QLoRA combines 4-bit quantization with LoRA to enable fine-tuning of very large models on consumer hardware. This can reduce memory requirements by up to 4x compared to standard LoRA.
1

Install bitsandbytes

pip install bitsandbytes
2

Load the model in 4-bit

import torch
from transformers import AutoModelForCausalLM, BitsAndBytesConfig

bnb_config = BitsAndBytesConfig(
    load_in_4bit=True,
    bnb_4bit_quant_type="nf4",
    bnb_4bit_compute_dtype=torch.bfloat16,
    bnb_4bit_use_double_quant=True,
)

model = AutoModelForCausalLM.from_pretrained(
    "meta-llama/Llama-2-7b-hf",
    quantization_config=bnb_config,
    device_map="auto",
)
3

Attach a LoRA adapter and train

from peft import LoraConfig
from trl import SFTConfig, SFTTrainer

peft_config = LoraConfig(
    r=32,
    lora_alpha=16,
    lora_dropout=0.05,
    bias="none",
    task_type="CAUSAL_LM",
)

training_args = SFTConfig(learning_rate=2.0e-4)

trainer = SFTTrainer(
    model=model,
    args=training_args,
    train_dataset=dataset,
    peft_config=peft_config,
)
trainer.train()
The equivalent via CLI:
python trl/scripts/sft.py \
    --model_name_or_path meta-llama/Llama-2-7b-hf \
    --dataset_name trl-lib/Capybara \
    --load_in_4bit \
    --use_peft \
    --lora_r 32 \
    --lora_alpha 16 \
    --per_device_train_batch_size 1 \
    --gradient_accumulation_steps 16 \
    --output_dir Llama-2-7b-QLoRA

BitsAndBytesConfig parameters

ParameterDescription
bnb_4bit_quant_typeQuantization data type: "nf4" (recommended) or "fp4".
bnb_4bit_compute_dtypeCompute dtype for 4-bit layers. Use torch.bfloat16 for stability.
bnb_4bit_use_double_quantNested quantization saves ~0.4 bits per parameter.

8-bit quantization

For slightly higher precision at reduced memory savings:
from transformers import BitsAndBytesConfig, AutoModelForCausalLM

bnb_config = BitsAndBytesConfig(load_in_8bit=True)

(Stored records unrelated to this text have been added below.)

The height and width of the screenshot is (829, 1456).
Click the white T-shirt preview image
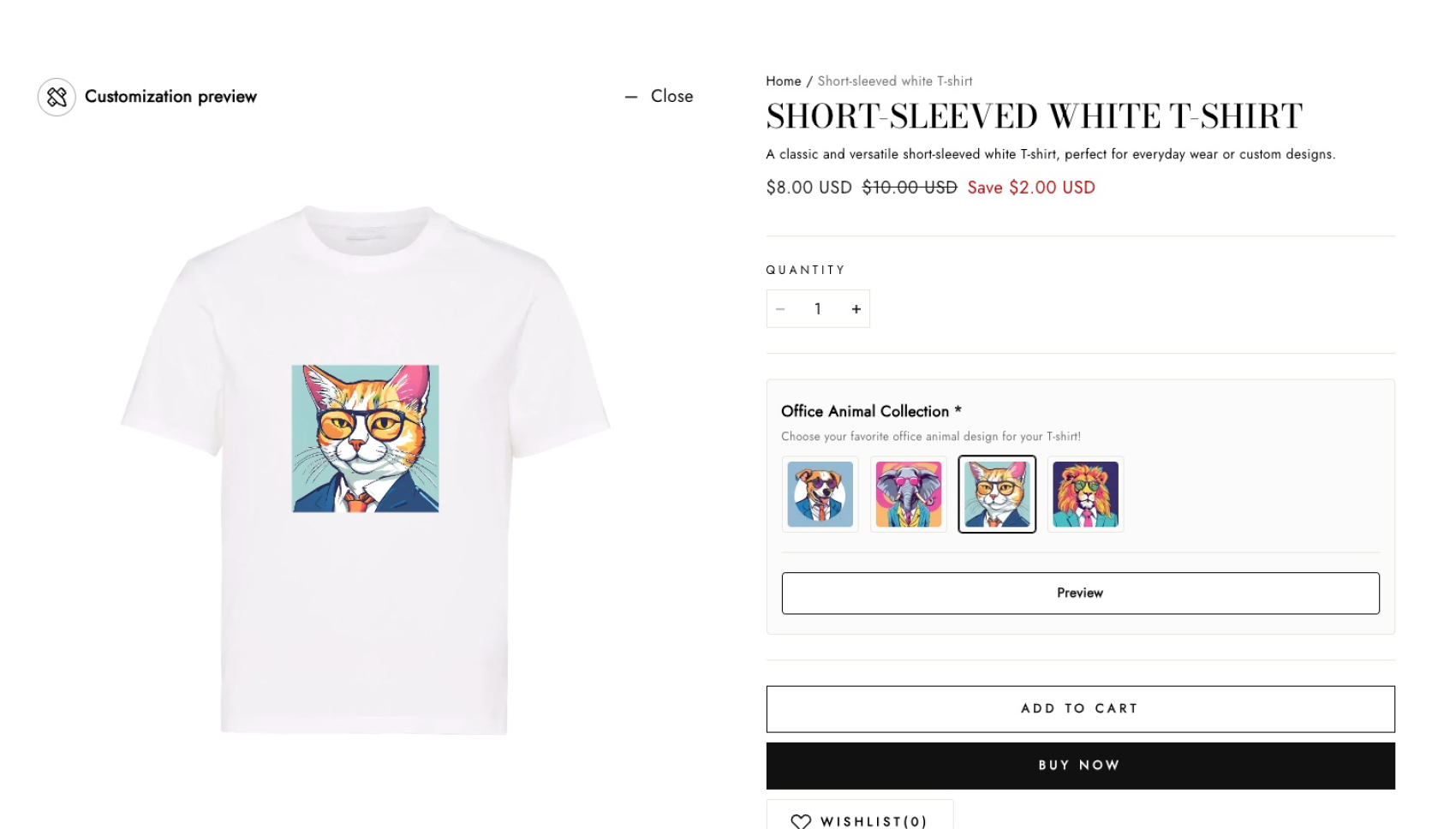click(364, 617)
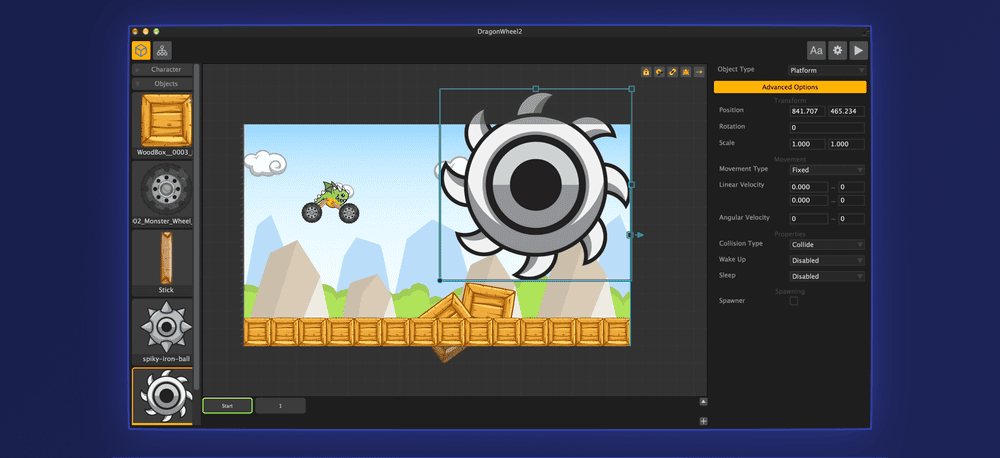Click the Advanced Options button
Screen dimensions: 1000x458
790,88
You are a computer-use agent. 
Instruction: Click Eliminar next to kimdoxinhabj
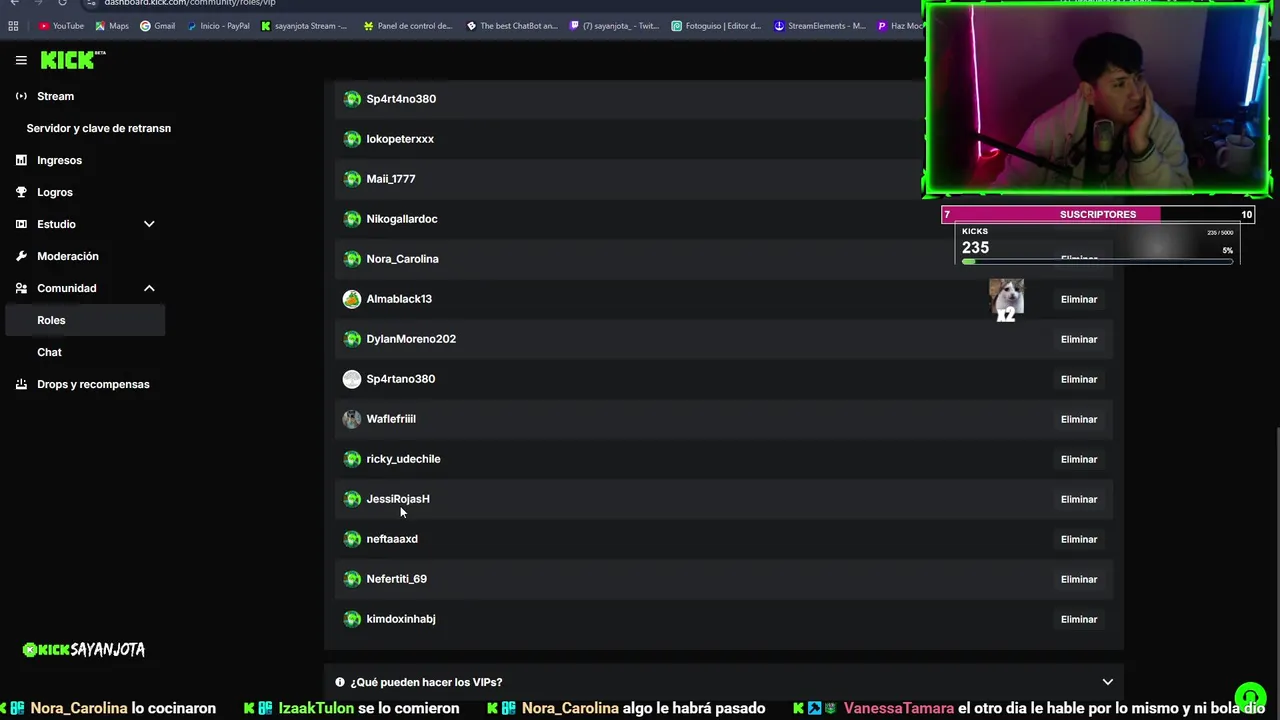tap(1079, 619)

model = AutoModelForCausalLM.from_pretrained(
    "meta-llama/Llama-2-7b-hf",
    quantization_config=bnb_config,
    device_map="auto",
)

LoRA configuration reference

from peft import LoraConfig

peft_config = LoraConfig(
    r=16,                          # LoRA rank
    lora_alpha=32,                 # LoRA scaling factor (typically 2x rank)
    lora_dropout=0.05,             # Dropout probability
    bias="none",                   # Bias training strategy
    task_type="CAUSAL_LM",         # Task type
    target_modules=["q_proj", "v_proj"],  # Modules to apply LoRA to
    modules_to_save=None,          # Additional modules to fully train
)
ParameterDescription
rLoRA rank. Typical values: 8, 16, 32, 64. Higher rank = more parameters.
lora_alphaScaling factor, typically 2x the rank. Controls the magnitude of LoRA updates.
lora_dropoutDropout probability for LoRA layers. Typical range: 0.05–0.1.
target_modulesWhich linear layers to apply LoRA to (see below).
modules_to_saveAdditional modules to fully train, e.g., ["embed_tokens", "lm_head"].

Target module selection

# Minimal — most memory efficient
target_modules=["q_proj", "v_proj"]

# Attention projections only
target_modules=["q_proj", "k_proj", "v_proj", "o_proj"]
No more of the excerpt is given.